Sunday, July 17, 2016

BOOK REVIEW: The Passion of Dolssa by Julie Berry

The Passion of Dolssa by Julie Berry was very favorably reviewed on a blog I follow and, because it is set in my favorite historical place and time, I squeezed it onto my to-be-read list. What a rewarding read!

Dolssa is a young Christian mystic, a noblewoman who has found an intimate relationship with Jesus during a time when any sort of religious aberration is suspect. She living in Provence, Provensa, in the mid-thirteenth century, just after the Albigensian Crusades. Inquisitors are bent on rooting out any last remnants of "heresy." Although they are specifically hunting Goodmen and Goodwomen (Cathars), they will not let a girl who claims to speak directly with Christ slip from their hands.

Dolssa is sentenced to be burned on the pyre. However, she makes a miraculous escape and flees. Life on the run is difficult for a naive gentlewoman. She’s found near dead, hidden next to a river, by a peasant woman named Botille.
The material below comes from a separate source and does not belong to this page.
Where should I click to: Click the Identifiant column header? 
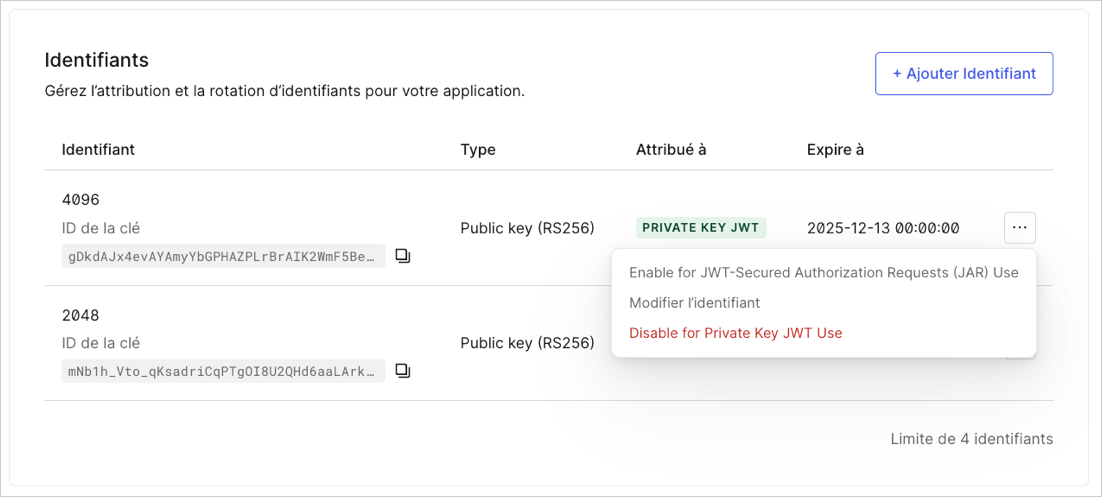[98, 150]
Botille is the true heroine of the story. She and her two sisters are relative newcomers to a small town, Bajas, where they renovated an old tavern and made a place for themselves. With their hard work and unique talents, they have become favorites there, but are not so well-loved that they can bring a heretic, one being pursued by Inquisitors, boldly into Bajas. Anyone who shelters or aids a heretic is subject to the same punishment as the supposedly guilty one: execution, sometimes preceded by torture.

At first, the sisters try to hide Dolssa, but this becomes impossible as she starts healing the sick of the town. Word of a holy woman spreads.

Botille has many friends in Bajas, but finds them pulling away as the danger increases. It’s only a matter of time before the Inquisitors track Dolssa down. Botille’s one steady support (in addition to her sisters) is a man she finds rude and churlish. Still, without his support she’d be in even worse straits. When the Inquisitors do come, Botille (and her sisters, and Dolssa, and the rude young man) risk losing all.

The novel is difficult to put down. Written in a style that pulls you into medieval Provence, it’s pensive without being slow. The voices of the characters are distinctive and convincing, and the sympathetic heroines have you rooting for an outcome that circumstances are unlikely to allow. The setting is vividly described.

This is my favorite kind of historical fiction. A historical note, glossary, and reading lists at the end of the novel demonstrate the thoroughness of the research behind the story, and the author leaves to the reader the choice of how much of the tale is to be believed.